3.2 Influence of alkaline dust deposition on the content of soil organic
matter and enzymatic activity
Soil degraded by high amount of Mg-rich, alkaline dust fallout,
especially in localities where a solid Mg-rich crust has been formed on
the surface, is characterised by low content and altered quality of soil
organic matter. Total organic carbon (CT) was in range
5.4–24.3 g kg-1, i.e. low content predominated (Table
5).
The dynamics of changes in total as well as labile carbon
(CL) content depending on the direction of alkaline
emissions spreading is documented in the quadratic polynomial trend
(Figure 3). The lowest contents of CT and especially
CL were found in sampling sites 6–9 close to the
factory in Jelšava. The same sampling sites contained the highest
quantity of total but mainly available Mg (Table 1; Figure 2). Although
the CT content was lower in the localities most polluted
with alkaline dust fallout (Table 5), there was no significant
relationship between CT and total and available Mg
(Table 2). Conversely, there was a significant negative correlation
between the labile fraction of organic matter (CL) and
the available Mg (r = -0.617; P < 0.05), suggesting
that in the most affected areas, limited formation prevails and
therefore a low quantity of new, labile organic matter. Formation of
new, labile organic compounds was significantly impeded also by high
pHH2O values (r = -0.602; P < 0.05), as
shown in Table 2.
The results of the ANOVA test (Table 5) showed a significant effect on
the changes in activity of study enzymes for the sampling sites. The
highest activity of DEH (0.520 mg TPF kg-124h-1), catalase (0.327 mg
H2O2 kg-1h-1), AlP (2.087 mMpNP kg-1h-1) and AcP (2.819 mMpNP kg-1h-1) were reported in the soil collected from sites 11
and 8, which also contained the highest quantity of CL.

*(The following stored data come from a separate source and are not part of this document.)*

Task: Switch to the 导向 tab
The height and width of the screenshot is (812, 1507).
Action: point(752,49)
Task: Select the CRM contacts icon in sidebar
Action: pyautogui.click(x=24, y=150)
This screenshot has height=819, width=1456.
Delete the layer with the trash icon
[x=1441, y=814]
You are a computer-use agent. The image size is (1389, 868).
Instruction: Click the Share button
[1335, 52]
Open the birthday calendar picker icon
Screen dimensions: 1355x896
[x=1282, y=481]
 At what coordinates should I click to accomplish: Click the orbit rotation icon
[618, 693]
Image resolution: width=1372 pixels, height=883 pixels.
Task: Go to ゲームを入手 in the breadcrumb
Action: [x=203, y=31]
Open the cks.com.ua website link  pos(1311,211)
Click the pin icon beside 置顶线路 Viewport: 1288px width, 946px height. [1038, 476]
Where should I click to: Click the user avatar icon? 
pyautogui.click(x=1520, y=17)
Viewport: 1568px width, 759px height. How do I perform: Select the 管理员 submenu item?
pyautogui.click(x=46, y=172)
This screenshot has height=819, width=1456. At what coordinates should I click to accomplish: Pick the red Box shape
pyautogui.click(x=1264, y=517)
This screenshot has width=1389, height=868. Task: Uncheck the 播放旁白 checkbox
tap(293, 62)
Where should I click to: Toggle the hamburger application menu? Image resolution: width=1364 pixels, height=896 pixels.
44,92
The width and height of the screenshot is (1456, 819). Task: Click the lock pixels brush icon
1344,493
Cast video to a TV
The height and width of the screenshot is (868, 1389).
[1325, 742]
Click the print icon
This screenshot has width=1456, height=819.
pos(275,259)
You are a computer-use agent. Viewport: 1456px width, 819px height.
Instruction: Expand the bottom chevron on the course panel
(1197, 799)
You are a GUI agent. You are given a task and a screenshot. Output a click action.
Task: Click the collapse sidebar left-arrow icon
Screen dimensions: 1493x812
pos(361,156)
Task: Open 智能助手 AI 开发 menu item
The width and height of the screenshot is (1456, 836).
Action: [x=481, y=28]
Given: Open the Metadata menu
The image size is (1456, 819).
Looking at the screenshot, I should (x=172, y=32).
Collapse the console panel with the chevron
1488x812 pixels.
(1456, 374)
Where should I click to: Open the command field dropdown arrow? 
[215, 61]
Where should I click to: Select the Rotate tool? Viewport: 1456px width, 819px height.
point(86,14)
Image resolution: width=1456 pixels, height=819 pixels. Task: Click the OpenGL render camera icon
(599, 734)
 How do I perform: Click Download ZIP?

We determined a significant decrease in soil enzymatic activity because
of increased Mg content (Table 2). In particular, depending on the
available Mg content, the alkaline phosphatase, acid phosphatase,
dehydrogenase and catalase activities significantly decreased (r =
-0.613; r = -0.640; r = -0.574; r = -0.610; P < 0.05).
Moreover, the activity of acid phosphatase was negatively influenced by
increased pHH2O (r = -0.608; P < 0.05).
Conversely, alkaline phosphatase activity increased in accordance with
the content of available Ca (r = 0.538; P < 0.05).
Thus, in the affected area, the excess of available Mg, as well as
increased pH values, and decreased content of labile soil organic matter
were associated with Mg-rich, alkaline dust deposition and caused a
significant decrease in soil enzymatic activity.